Mon amour, que tu es beau…
Nous étions gentiment assis sur une colline, ou non, plutôt, au sommet d’un donjon, ou plutôt, sur le rebord glacé d’un iceberg. La lune tombait sur nos cheveux, le vent sifflait dans nos fringues légères. Quel froid impitoyable…
Non, mon amour, ce n’est pas le moment, j’aperçois un cadavre éventré qui court dans les nues, oh, il s’approche, fuyons mon amour, je sais qui c’est, c’est la réincarnation d’un esprit des montagnes aux collines parsemées de colliverts…
« Qu’est-ce qu’un collivert ?
-Je ne sais pas…il s’en nourrit, c’est dangereux.
-Mais non, il est insignifiant, regarde-le.
-Oh, il n’est plus là. » dit la jeune fille.
-Tu vois.
-Pfff, il fait pitié.»
Nous nous étendîmes quand nous vîmes ce qui ressemblait à de la vigne, mais c’était noir de jais.
« Oh, abricot, regarde ce que je vois, c’est du vin.
-Non, mon ange, si tu as soif, j’ai de l’eau de vie. » dis l’homme.
« Oui, nous devons nous enivrer jusqu’à pouvoir observer les naïades.
-Qu’est-ce que les naïades ?
-De viles créatures.
-Je n’en ai cure, oh, regarde, un zèbre qui court vers nous.
-Je fais glisser mon cutter.
-Non regarde, il observe…ma musculature impressionnante. »
« Que veux-tu, petit zèbre ? »
L’animal superbe hennit doucement, remua sa queue qui s’allongea jusqu’à une pile de pyjamas.
« Prenez ces pyjamas » semblait-t-il nous dire.
« Quoi, mais, Dani, c’est dangereux, ils sont rayés.
-Enfilons-les. »
La douce et son amant enfilèrent soigneusement leurs pyjamas, et se regardèrent, ils étaient si beaux, que même la nuit en frémit. Soudain, le jour tomba, les abeilles bourdonnèrent, les éclairs apparurent, et ils se retrouvèrent dans une petite pièce humide avec lits superposés.
« On est sensés dormir comme des merdes dans ces lits-là… ? » dit l’homme.
-Oh, bordel, on est dans une prison. 
-Des lits superposés, on se croirait dans mickey quand il essaie de devenir pote avec des taulards mais en fait c’est pour faire évader un pion qui…
-Tais-toi, ma fleur du désert, nous sommes en mauvaise posture, qu’allons-nous faire ?
-C’est simple, on va demander à celui qui est derrière la porte de nous apporter un repas et on va cacher une lime dedans…
- Quoi ? Elle est où cette lime ?
-Ben justement, elle est cachée dans le repas.
-…
-J’ai une meilleure solution, ô petit cœur de toujours…
-C’est quoi… ? »
Il s’agit et réfléchit.
« Tu réfléchis à quoi ?
-A la solution. »
Elle l’observa, l’air furieux :
« Tu te fous de moi depuis tout à l’heure !

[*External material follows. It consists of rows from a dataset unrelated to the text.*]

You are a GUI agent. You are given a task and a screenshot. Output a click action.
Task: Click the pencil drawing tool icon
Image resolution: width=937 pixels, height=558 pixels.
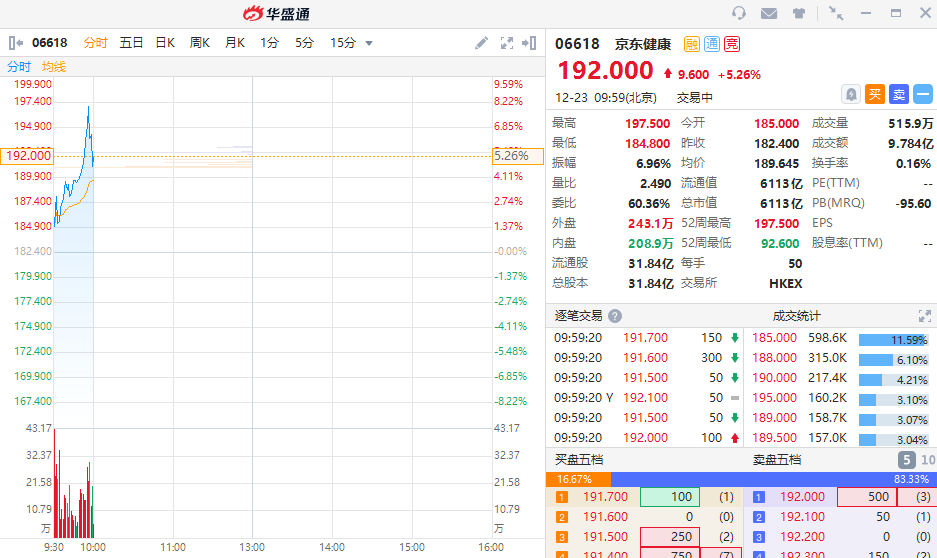click(481, 43)
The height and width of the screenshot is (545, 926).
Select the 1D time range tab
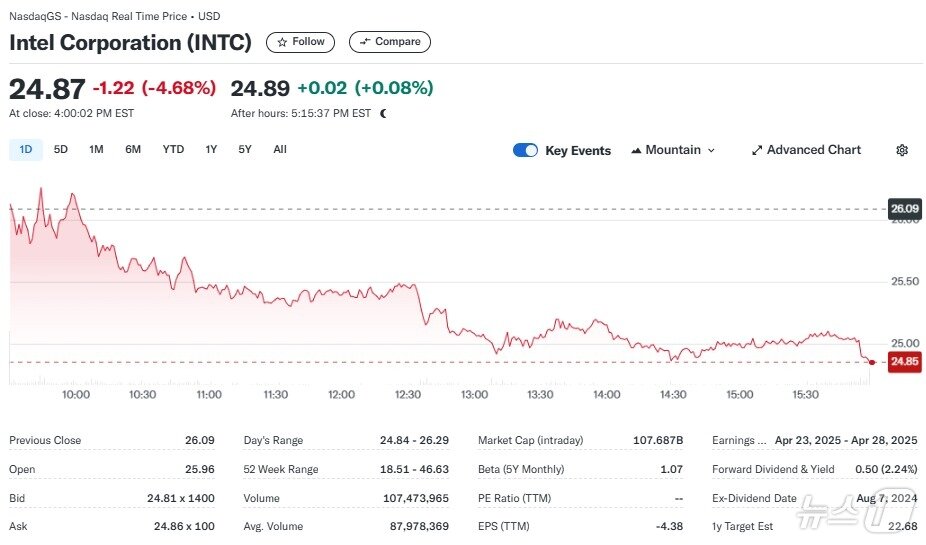[x=26, y=149]
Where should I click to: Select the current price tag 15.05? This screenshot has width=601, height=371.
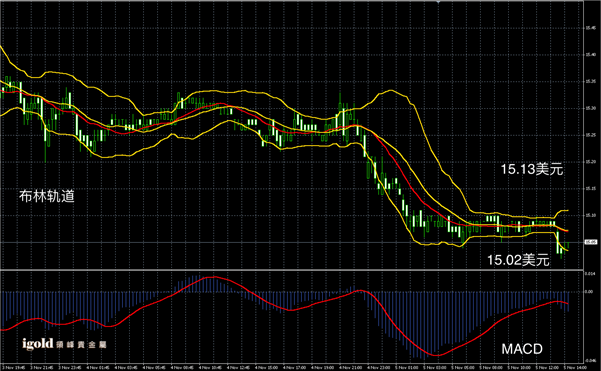tap(591, 242)
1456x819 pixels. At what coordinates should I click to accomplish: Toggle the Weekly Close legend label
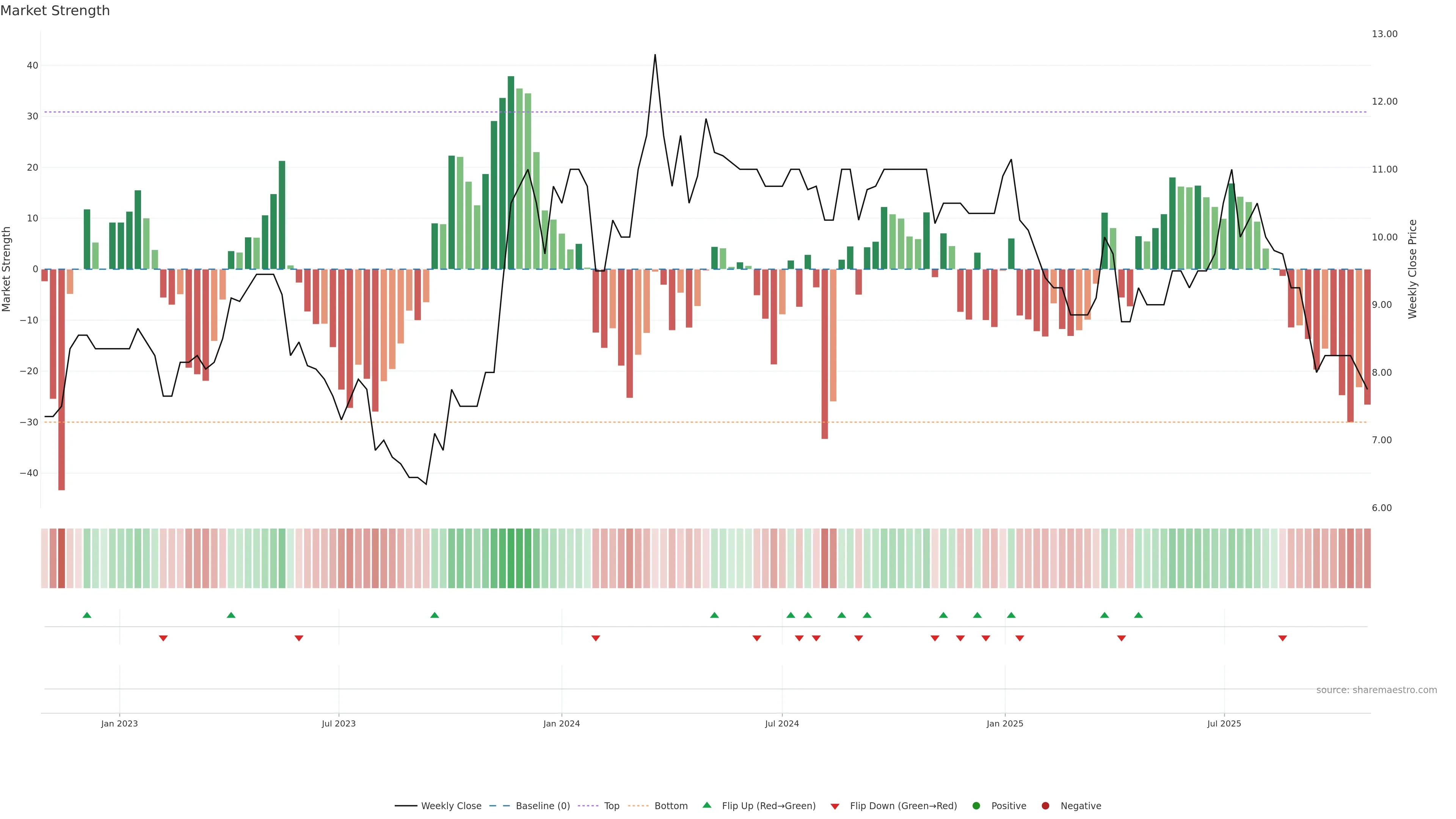451,805

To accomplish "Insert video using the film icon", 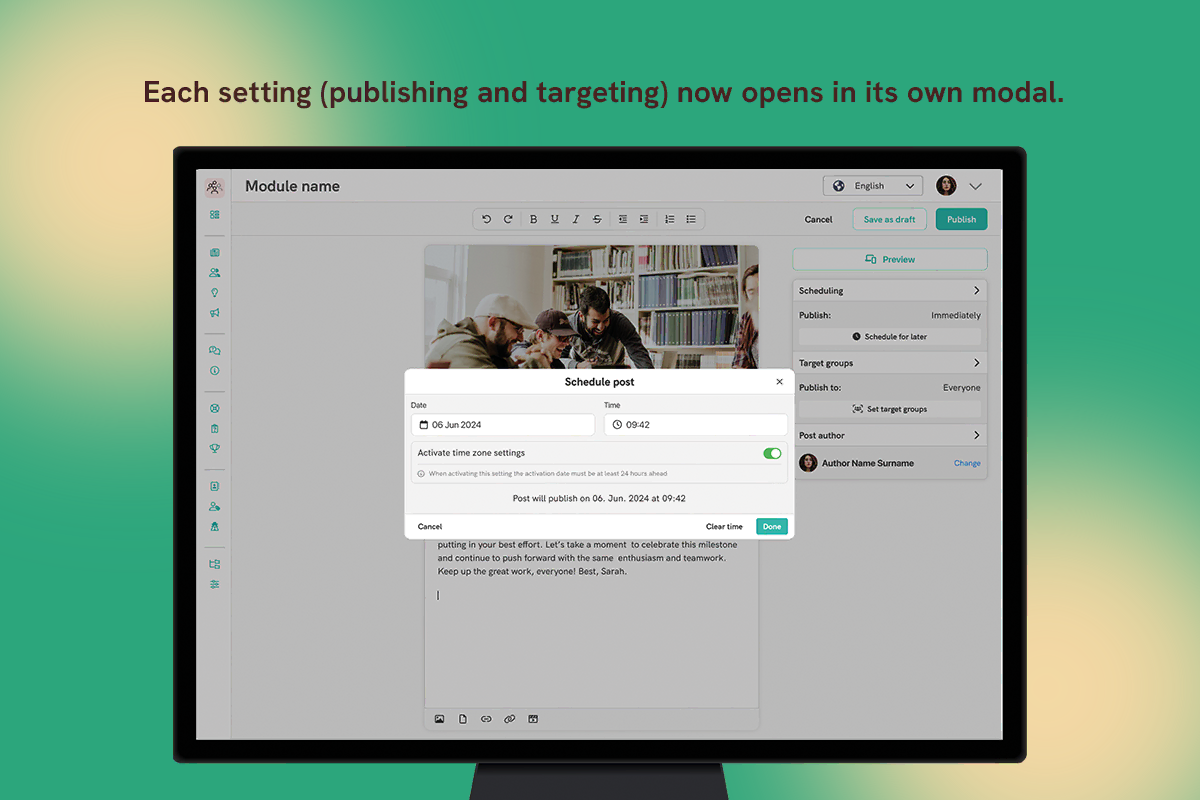I will coord(533,718).
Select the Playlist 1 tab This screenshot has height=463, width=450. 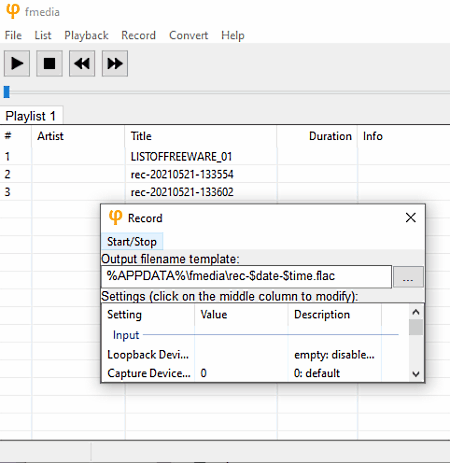(30, 116)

- Il faut bien détendre l’atmosphère, si je la ramollit suffisament, les barreaux vont finir par fondre.
- -C’est incohérent. »
Soudain, il entendirent un bruit énorme, un fracas inconcevable, quelque choc terrible s’était produit dans le bâtiment non loin d’eux, il s’agissait en réalité d’un aquarium qui s’était brisé, et les poissons remuaient sur le sol, asphyxiés. »
« C’est quoi ce bruit ? » dit la femme.
-On dirait une multititude de gens qui font des crises d’asthme.
-Sauvons-les !
-J’aimerais bien…dit-t-il. »
Alors il fit 100 pompes, afin de dévellopper sa musculature, pendant ce temps-là, mille poissons eurent le temps de mourir.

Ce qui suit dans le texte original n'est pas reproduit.